Silverstripe CMS is an application framework which can be used to process and store data. Any data can be sensitive, particularly if it is considered personal data. Many regulatory frameworks such as the EU General Data Protection Regulation (GDPR) can be interpreted to regard basic data points such as email and IP addresses as personally identifiable data.

This document is aiding implementors and auditors in determining the impact of using the Silverstripe CMS to build online services. Since every website and app built with Silverstripe CMS will be different, it can only provide starting points.

Storage

The Silverstripe CMS does not provide any built-in mechanisms for users to submit personal data, or register a user account. CMS authors are created by administrators through the CMS UI. Since even the email address required to create such an account can be considered personal data, you’ll need to get consent from existing and new CMS authors, or cover this through other contractual arrangements with the individuals.

The primary location where Silverstripe CMS can be configured to store personal data is the database. Under different regulations, individuals can have the "right to be forgotten", and can ask website operators to remove their data. Most of the time, CMS administrators can action this without any technical help through the CMS (through the “Security” section, or specialised UIs like user defined forms).

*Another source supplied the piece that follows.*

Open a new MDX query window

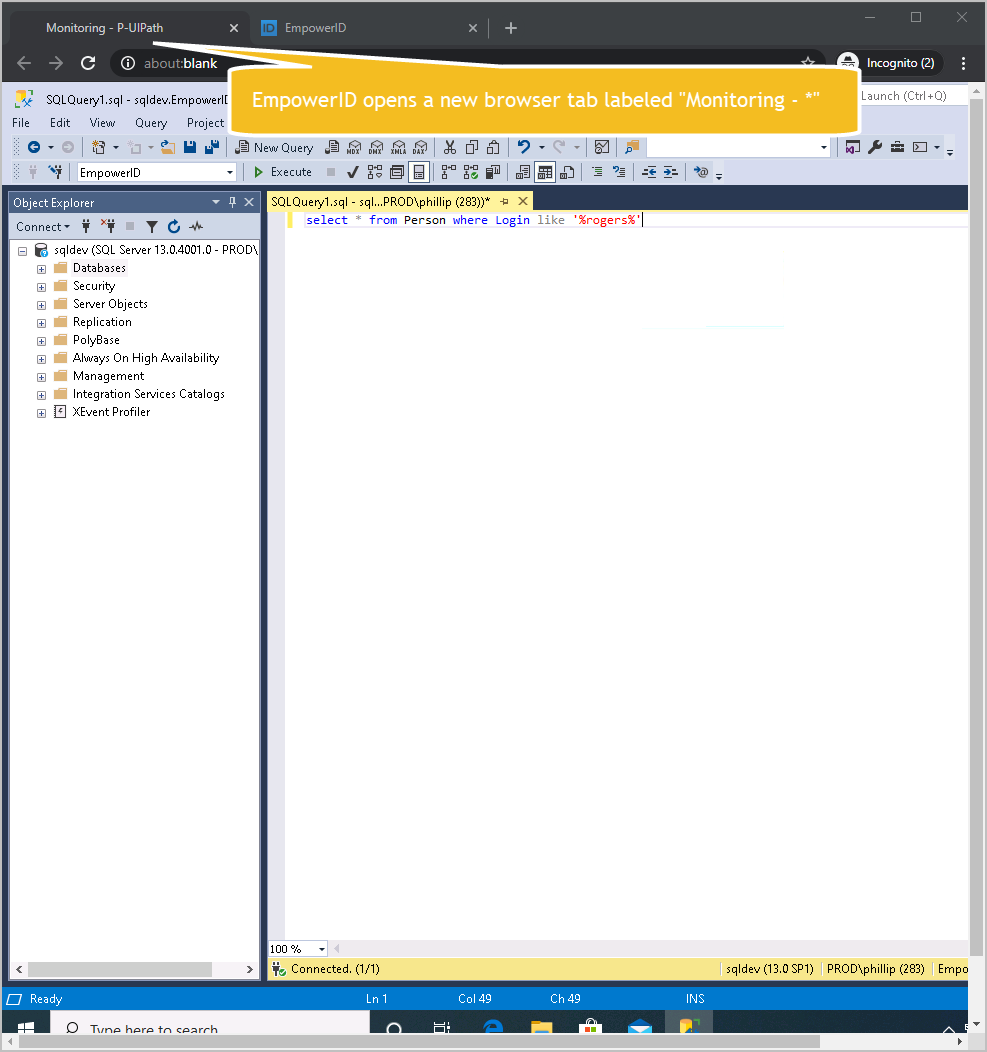point(354,147)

Be careful with Versioned records containing personal data: These might require development effort to completely remove. Note that CMS users aren’t versioned by default, so you can completely remove them through the UI.

Transmission and processing

Silverstripe CMS recommends the use of encryption in transit (e.g. TLS/SSL), and at rest (e.g. database encryption), but does not enforce these.

Cookies

Silverstripe CMS will default to using PHP sessions for tracking logged-in users, which uniquely link users to their device/browser through a session cookie. If the user chooses the "Remember me" feature on login, this unique link will persist across sessions. The default cookie lifetime for this feature is 48h. See SilverStripe\Security\Member::$auto_login_token_lifetime for details.

Login attempts

Silverstripe CMS is configured by default to record login attempts, in order to lock out users after a defined number of attempts, and hence limit the attack surface of the login process. This is predicated on tracking the IP address of the attempt, which can be considered personal data. IP addresses related to these attempts are stored indefinitely unless manually purged from the LoginAttempt table. See SilverStripe\Security\Security::$login_recording and SilverStripe\Security\Security::$lock_out_after_incorrect_logins for details.

Logging and exceptions

Silverstripe CMS provides a logging mechanism, which depending on your usage, configuration and hosting environment might store personal data outside of the Silverstripe CMS database. The core system stores personal data for members, but does not log it.

As a PHP application, Silverstripe CMS can also throw exceptions. These can include metadata such as method arguments and session data. If your application is configured to catch exceptions and log them (e.g. via a SaaS product), you could inadvertently store personal data in other systems. One mitigation is to create whitelists based on parameter naming, see the silverstripe/raygun module for an example implementation.